Can robots reboot manufacturing in Europe?
What happens when humans and machines work together
Since the mid-1990s manufacturing’s share of the European Union’s GDP has fallen from 21% to 15%, and this decline has been partly due to competition from developing economies. However, over time the collaboration between humans and robots has evolved and grown in importance on the factory floor. This trend has the potential to reignite competition and stimulate production in the European manufacturing industry, as well as drive a wave of reshoring back to European countries. But what exactly is driving it?
Innovation in human-machine interfaces
When using electronic devices, humans constantly seek a natural interface – voice activation, touch screens or augmented reality – and engineers have worked hard to enable this in a range of technologies through open platforms and standardised programming. In the manufacturing environment, there have been significant advances in Human Machine Interface (HMI) applications in the last decade to create standardised, easier to program, sensitive and agile robots, fit for the next generation of automated and advanced factory production processes.
As a result of this innovation, high-quality goods can be brought to market faster than ever, the factory workforce can be deployed more flexibly, and more operational efficiencies can be identified. Moreover, as the worker-machine interface becomes more ‘human’, the quality of interactions improves, reducing industrial accidents and mitigating against process failures.
Increasing customer expectations
The growing desire amongst consumers to ‘individualise’ their purchases is another driving force behind simpler programming of robots. For example, when buying a car, a consumer might want to customise their car online to their exact specification, hit the ‘purchase’ button and have the car delivered in a week or two. The increased use of robots – and ones that are straightforward to program – is critical to meeting this expectation; previously the process would entail lengthy conversations across multiple geographies and suppliers, manual process intervention and extensive highly-skilled human time to program any robot contribution.
Automated manufacturing is particularly vital to the automotive industry, where there is currently a fierce scramble for market share in the electric car category. There are far fewer components to an electric car than a diesel or petrol equivalent, creating more opportunities to automate the build process and accelerate time to sale. For example, robots are already being used for car battery block production, when adding cells to bigger battery packs and during the chemical processes.
Greater robotic precision and autonomy
HMI applications are helping to produce more precise, reliable, speedy and autonomous robots, which maintain constant productivity and quality levels for consistent and optimum manufacturing output. For instance, Epson has equipped its highly customisable and intuitive dual-arm robots with vision and force-sensing functions, so they can independently and accurately recognise objects, make decisions and adjust the amount of force applied to a process. Not only are the Epson robots easy to teach and task with activities, but they also use common general purpose tools, and can be simply relocated and reinstalled elsewhere in the factory to accommodate a flexible production system.

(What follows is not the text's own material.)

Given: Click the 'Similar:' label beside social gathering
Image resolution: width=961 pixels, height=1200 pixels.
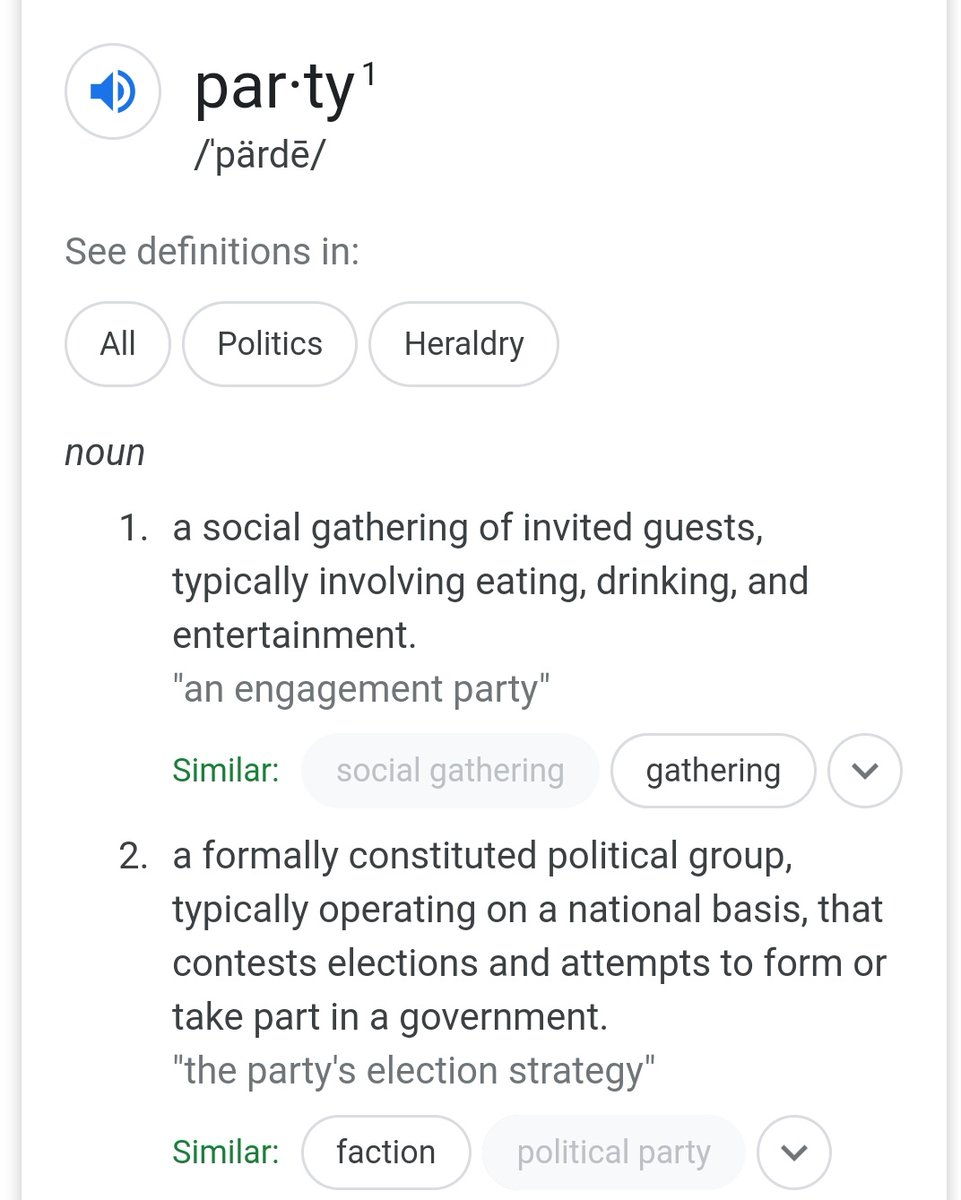Looking at the screenshot, I should (225, 771).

Ranging from the entry level SCARA T3-Series through to higher-end LS-Series and G-Series models, Epson robots are successfully helping an array of industries with a range of different tasks such as picking and placing, assembling automotive components, creating medical equipment, packaging medications and automating laboratory processes.

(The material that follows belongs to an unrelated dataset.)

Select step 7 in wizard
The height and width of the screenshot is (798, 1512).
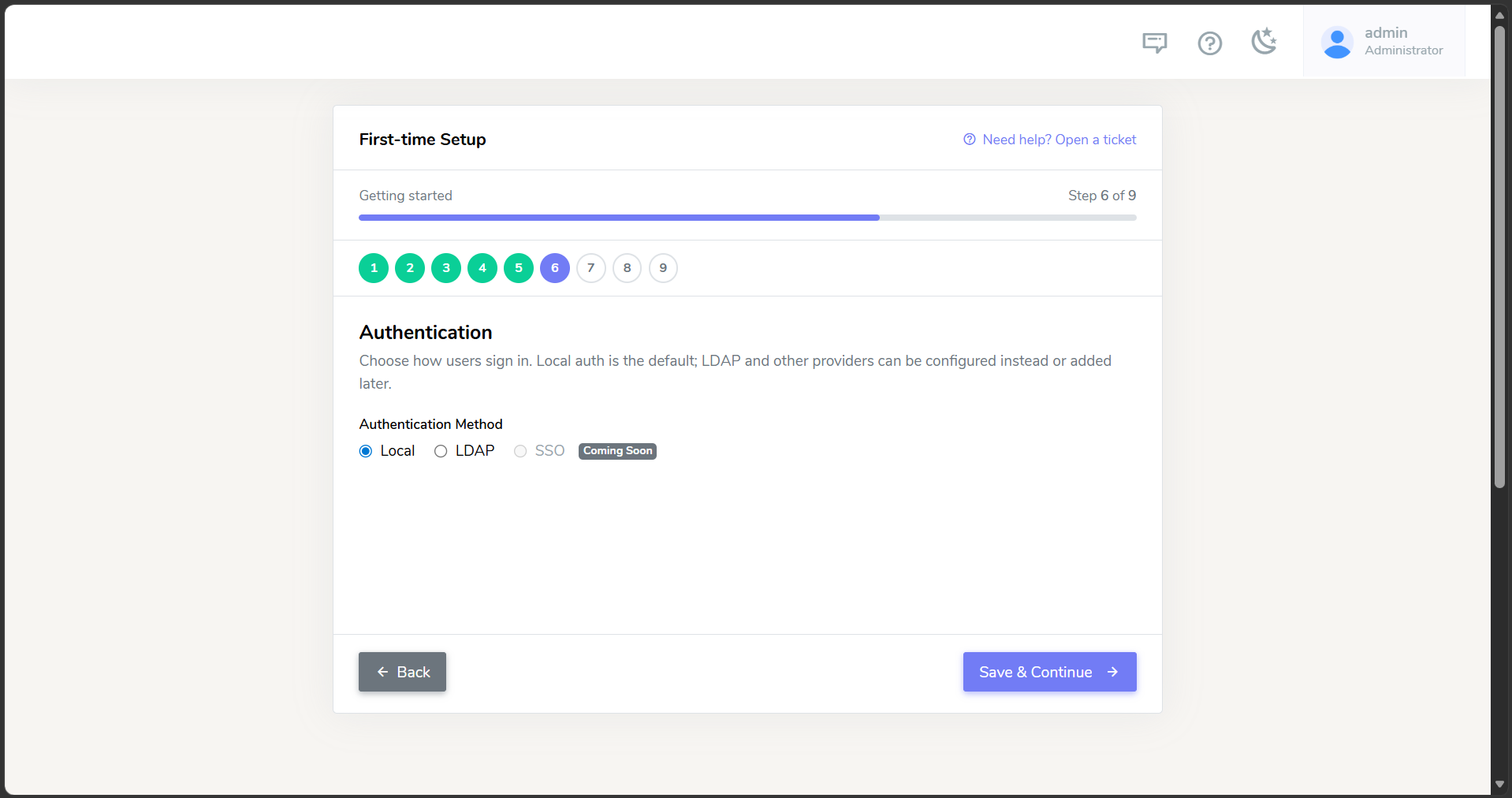591,268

The rise of smart factory automation
HMI technology is driving greater human and robot collaboration, and combined with simpler programming, customer demand and more precise and autonomous robots, we are creating a path for smart factory automation. This will help to reboot the European manufacturing industry, as the increasing adoption of automation and robots will see a wave of reshoring. After all, it won’t matter where the factory is located, as the cost of a machine is the same wherever it is placed.